Last week a Primary school principal, Paddy Ford, spoke up about the shortage of male teachers in New Zeland Primary schools. saying:
“With some of the little boys that we’ve got, we need some more positive role models,”
“We just need to encourage men and let them know it’s a fantastic job.”
Ministry of Education figures show just 12 percent of primary school teachers are male.
One of the reasons that has been sighted for this shortage is that men do not feel safe in the classroom because of the risk of students falsely accusing them of sexual misconduct.
No one on the NZ media asked what can be done to help make the classroom a safe working environment for males.
If females said they felt unsafe in a particular industry, you can imagine the mainstream media raising hell until there were ministerial inquiries, accusations of sexist boys’ clubs and finally quotas put in place, so the industry was forced to hire people based on gender rather than talent.
I contacted the Ministry of Education and asked what steps the Ministry is taking to ensure teaching children is a safe environment for males, they replied:
“The safety of teachers in the education workplace is the employer’s responsibility managed through a combination of employment practice, support for staff, policy, and guidance from sector groups such as the New Zealand School Trustees Association.”
This seems to be a long-winded way of saying they have no solutions to protect male teachers in the workplace. They also said:
“..the most important factor in lifting student achievement is the quality of teaching rather than the gender of the teacher.”
Which is true in every industry, but try saying that to feminists who believe in a patriarchy that is preventing women from entering male-dominated fields rather than the actual reason, that the biology and physiology of men and women are suited and attracted to different industries.

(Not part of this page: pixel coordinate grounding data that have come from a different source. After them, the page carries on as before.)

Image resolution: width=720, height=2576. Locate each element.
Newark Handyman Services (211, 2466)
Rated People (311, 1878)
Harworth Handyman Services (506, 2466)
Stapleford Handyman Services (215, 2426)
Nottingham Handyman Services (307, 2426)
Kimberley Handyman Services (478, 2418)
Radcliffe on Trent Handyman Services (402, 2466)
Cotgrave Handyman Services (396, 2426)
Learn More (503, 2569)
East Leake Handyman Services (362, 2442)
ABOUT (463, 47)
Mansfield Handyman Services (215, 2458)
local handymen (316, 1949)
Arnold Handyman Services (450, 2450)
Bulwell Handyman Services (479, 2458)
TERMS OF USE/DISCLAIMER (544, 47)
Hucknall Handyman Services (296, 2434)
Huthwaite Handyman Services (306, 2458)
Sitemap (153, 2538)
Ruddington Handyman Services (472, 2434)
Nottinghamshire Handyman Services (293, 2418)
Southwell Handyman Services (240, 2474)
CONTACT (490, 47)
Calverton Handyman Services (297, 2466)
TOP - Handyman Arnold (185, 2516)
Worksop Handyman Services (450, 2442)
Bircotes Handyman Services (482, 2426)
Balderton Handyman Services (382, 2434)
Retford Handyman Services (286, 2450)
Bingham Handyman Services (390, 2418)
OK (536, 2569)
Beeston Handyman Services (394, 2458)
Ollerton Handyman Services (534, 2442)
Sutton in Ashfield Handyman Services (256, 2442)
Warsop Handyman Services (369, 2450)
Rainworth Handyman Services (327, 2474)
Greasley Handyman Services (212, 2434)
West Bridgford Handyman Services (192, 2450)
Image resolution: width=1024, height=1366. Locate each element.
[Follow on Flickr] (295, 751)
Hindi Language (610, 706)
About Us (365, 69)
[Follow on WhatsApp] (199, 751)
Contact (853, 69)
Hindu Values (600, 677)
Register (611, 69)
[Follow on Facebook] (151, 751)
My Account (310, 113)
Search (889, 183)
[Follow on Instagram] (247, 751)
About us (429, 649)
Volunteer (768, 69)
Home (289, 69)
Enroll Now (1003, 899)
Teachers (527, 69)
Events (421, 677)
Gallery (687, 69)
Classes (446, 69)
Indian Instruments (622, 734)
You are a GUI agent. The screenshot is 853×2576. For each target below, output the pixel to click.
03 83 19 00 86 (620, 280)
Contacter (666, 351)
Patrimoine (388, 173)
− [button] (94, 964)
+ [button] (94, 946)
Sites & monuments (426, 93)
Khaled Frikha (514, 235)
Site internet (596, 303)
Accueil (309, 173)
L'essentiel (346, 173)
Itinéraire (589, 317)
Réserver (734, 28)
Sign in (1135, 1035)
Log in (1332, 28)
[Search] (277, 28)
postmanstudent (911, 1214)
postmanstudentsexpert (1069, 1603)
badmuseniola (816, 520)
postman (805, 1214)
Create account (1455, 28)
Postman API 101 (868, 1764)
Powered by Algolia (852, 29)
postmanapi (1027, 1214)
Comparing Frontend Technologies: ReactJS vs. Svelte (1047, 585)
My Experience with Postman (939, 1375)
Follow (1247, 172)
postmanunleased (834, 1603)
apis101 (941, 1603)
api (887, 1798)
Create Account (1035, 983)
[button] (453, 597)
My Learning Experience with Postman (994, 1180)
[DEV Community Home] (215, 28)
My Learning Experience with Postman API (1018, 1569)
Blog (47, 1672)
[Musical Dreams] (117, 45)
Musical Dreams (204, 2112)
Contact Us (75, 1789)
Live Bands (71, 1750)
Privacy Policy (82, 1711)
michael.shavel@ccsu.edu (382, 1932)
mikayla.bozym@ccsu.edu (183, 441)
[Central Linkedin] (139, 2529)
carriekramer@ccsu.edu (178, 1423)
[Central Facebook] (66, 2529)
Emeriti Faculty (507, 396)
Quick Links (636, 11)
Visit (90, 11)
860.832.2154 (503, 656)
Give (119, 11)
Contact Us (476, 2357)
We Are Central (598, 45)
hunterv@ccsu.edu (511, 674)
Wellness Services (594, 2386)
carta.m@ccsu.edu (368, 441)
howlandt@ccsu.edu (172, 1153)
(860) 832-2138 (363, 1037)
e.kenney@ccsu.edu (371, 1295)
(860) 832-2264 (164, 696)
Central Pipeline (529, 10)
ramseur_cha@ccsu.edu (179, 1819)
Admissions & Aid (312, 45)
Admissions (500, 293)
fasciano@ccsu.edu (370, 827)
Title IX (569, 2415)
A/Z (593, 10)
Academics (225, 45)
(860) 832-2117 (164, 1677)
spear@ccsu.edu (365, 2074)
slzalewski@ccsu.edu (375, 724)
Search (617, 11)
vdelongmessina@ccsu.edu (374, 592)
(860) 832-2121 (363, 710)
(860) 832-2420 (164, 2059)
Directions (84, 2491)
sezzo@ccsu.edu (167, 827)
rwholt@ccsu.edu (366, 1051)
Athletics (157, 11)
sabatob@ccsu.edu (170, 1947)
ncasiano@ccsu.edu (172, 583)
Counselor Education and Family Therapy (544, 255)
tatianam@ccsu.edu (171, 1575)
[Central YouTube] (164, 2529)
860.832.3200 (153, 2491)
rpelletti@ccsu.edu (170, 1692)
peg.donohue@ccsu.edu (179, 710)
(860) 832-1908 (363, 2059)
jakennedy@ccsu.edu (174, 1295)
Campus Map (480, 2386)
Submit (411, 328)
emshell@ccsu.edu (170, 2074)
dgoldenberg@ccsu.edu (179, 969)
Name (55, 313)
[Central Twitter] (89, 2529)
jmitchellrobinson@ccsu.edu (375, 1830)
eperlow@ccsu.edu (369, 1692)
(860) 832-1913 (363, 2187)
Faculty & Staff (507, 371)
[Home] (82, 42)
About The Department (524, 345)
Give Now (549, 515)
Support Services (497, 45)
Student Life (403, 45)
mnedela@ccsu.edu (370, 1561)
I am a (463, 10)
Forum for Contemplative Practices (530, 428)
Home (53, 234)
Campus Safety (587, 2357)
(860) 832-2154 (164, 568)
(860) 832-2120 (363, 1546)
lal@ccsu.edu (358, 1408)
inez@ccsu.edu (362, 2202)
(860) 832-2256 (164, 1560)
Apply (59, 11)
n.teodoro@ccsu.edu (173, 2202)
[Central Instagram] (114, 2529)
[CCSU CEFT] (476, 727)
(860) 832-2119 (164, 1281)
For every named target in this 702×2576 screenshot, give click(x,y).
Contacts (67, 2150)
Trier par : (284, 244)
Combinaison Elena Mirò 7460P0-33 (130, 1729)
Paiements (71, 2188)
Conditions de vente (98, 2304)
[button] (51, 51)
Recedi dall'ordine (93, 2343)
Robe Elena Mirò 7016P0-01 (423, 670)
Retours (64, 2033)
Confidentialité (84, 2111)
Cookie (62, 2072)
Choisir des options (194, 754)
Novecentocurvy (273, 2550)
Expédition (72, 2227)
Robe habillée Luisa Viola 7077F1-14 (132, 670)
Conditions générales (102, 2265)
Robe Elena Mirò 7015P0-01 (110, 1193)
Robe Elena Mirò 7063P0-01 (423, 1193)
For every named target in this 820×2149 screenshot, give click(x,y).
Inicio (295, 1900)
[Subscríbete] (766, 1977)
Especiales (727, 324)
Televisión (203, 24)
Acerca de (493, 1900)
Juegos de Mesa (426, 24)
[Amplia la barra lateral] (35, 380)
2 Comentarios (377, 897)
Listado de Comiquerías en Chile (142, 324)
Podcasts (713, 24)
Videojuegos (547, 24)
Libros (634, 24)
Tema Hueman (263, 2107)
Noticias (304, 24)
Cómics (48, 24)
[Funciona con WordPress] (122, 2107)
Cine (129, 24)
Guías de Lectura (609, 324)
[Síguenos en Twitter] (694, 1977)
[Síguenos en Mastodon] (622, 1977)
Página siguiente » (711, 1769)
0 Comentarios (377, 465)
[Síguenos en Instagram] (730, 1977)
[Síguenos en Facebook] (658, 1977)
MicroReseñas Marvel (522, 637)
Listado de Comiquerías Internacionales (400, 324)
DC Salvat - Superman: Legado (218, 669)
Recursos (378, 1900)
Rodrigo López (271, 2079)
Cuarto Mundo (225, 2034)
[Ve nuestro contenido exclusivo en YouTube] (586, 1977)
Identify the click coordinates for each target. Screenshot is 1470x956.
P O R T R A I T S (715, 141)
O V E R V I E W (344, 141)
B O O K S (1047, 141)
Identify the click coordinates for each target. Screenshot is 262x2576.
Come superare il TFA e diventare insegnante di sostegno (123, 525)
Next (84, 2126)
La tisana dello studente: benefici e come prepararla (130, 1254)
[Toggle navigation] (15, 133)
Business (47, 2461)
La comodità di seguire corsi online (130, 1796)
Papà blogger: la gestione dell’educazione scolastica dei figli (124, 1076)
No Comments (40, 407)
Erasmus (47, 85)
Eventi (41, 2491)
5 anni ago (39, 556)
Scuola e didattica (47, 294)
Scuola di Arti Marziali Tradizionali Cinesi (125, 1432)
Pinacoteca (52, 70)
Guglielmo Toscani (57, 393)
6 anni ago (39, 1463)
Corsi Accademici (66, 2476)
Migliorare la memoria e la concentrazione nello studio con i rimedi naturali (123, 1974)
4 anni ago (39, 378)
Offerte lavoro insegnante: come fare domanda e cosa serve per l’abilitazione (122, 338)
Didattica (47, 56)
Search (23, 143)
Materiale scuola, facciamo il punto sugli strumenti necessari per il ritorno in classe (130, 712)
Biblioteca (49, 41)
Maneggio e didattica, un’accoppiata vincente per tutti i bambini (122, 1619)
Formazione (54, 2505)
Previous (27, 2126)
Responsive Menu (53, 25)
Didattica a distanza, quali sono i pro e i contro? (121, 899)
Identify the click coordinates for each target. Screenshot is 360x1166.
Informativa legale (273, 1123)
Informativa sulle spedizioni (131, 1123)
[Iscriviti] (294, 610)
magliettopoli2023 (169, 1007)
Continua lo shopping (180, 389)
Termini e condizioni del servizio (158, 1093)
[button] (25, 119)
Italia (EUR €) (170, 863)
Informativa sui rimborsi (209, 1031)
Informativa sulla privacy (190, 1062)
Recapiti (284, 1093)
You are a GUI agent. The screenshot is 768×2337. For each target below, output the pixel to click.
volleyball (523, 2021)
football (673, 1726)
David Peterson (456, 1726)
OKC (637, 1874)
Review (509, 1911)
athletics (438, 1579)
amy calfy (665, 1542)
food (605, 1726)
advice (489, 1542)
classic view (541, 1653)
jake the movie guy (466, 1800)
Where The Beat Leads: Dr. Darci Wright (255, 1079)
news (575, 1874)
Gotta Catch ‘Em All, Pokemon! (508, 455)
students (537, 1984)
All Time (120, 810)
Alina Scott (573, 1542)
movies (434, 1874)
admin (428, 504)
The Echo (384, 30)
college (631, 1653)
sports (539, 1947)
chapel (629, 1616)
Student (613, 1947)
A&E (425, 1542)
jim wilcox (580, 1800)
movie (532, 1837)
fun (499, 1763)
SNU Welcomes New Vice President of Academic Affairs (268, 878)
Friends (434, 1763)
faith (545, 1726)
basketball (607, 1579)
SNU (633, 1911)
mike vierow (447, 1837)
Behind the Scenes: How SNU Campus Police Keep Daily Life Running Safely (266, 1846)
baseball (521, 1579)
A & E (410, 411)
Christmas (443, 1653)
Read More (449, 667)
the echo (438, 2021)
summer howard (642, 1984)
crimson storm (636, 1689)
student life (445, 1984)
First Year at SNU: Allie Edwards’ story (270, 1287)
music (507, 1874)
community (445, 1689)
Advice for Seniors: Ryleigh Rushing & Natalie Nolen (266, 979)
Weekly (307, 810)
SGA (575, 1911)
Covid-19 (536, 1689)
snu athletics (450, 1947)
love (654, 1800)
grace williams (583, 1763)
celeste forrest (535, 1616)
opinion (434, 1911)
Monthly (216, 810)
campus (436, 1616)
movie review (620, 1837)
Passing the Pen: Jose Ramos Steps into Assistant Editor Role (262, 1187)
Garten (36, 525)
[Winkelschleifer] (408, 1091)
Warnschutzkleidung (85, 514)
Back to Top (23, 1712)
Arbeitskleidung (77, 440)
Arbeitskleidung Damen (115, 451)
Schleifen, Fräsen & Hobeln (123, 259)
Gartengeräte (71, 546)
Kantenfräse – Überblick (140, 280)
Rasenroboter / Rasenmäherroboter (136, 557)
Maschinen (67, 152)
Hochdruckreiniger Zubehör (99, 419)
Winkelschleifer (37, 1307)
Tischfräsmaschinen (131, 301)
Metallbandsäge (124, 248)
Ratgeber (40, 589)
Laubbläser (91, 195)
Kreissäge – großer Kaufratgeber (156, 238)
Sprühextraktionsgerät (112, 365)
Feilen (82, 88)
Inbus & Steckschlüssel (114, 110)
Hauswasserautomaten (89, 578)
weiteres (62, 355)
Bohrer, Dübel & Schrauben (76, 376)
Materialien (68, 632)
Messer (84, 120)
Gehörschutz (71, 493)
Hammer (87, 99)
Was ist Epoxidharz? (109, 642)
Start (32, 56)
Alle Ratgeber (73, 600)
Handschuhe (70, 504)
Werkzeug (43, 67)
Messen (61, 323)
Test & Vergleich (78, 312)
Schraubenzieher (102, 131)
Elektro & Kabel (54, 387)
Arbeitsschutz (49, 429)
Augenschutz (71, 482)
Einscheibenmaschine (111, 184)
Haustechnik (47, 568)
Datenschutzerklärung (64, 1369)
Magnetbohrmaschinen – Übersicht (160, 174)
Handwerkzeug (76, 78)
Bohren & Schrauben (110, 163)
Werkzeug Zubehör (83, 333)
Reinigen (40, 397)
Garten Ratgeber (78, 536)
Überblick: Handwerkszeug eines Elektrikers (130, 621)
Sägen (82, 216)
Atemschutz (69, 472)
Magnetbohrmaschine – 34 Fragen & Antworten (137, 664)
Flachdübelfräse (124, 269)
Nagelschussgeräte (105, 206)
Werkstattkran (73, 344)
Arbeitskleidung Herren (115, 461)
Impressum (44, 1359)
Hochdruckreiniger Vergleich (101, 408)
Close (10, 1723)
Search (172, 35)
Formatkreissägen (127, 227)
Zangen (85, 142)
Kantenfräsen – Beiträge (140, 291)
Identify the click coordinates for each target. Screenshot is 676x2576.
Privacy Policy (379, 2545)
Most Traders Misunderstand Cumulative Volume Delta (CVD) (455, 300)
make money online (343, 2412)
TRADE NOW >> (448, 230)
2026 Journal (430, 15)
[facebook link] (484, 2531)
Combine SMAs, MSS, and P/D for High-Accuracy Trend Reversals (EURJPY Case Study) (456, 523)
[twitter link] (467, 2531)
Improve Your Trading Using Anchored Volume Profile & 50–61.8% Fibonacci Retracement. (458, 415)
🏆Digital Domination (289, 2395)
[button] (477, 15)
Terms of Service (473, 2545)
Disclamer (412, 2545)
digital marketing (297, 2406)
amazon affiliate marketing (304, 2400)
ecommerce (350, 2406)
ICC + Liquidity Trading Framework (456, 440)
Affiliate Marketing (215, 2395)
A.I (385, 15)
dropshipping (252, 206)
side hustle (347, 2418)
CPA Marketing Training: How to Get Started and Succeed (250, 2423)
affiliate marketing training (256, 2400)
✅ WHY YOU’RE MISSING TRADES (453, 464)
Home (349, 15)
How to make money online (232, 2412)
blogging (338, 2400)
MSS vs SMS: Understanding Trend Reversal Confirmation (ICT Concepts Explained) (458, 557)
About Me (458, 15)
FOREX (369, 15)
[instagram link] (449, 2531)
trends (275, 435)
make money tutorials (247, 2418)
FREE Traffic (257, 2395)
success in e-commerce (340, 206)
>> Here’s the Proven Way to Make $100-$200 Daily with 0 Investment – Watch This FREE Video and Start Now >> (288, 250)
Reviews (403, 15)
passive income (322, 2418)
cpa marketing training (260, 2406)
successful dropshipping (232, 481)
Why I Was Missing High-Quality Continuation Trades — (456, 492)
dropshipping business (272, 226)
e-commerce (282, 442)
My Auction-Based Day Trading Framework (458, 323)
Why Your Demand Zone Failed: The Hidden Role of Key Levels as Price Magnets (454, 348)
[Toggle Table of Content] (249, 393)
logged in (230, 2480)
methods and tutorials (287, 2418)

Of course quality is more important than gender, but when there is a shortage of females in STEM fields, the industry is expected to do everything possible to address this imbalance.
I am not suggesting there should be a quota so more male teachers are hired. I would just like to see the media here ask some real questions that might go towards addressing one of the issues men are concerned with when considering teaching as a career.
I asked Paddy Ford, Principal of Balclutha Primary School, what has been done to make sure men feel safe working as teachers. Paddy said:
“In my experience nothing has been done but then I haven’t gone looking for it either.”
I also asked if there are policies or guidance from the NZ School Trustees Association in relation specifically to the safety of males in the teaching workplace. Paddy replied:
“You would have to ask them. I am not aware of any”
Imagine working in an environment where you have the threat of false sexual abuse hanging over your head daily, knowing that a disgruntled child’s word could be taken as the truth.
This is a workplace safety issue and no one seems to know how to tackle the problem. I can’t help feeling that if the genders were reversed there would be more discussion and proactive solutions.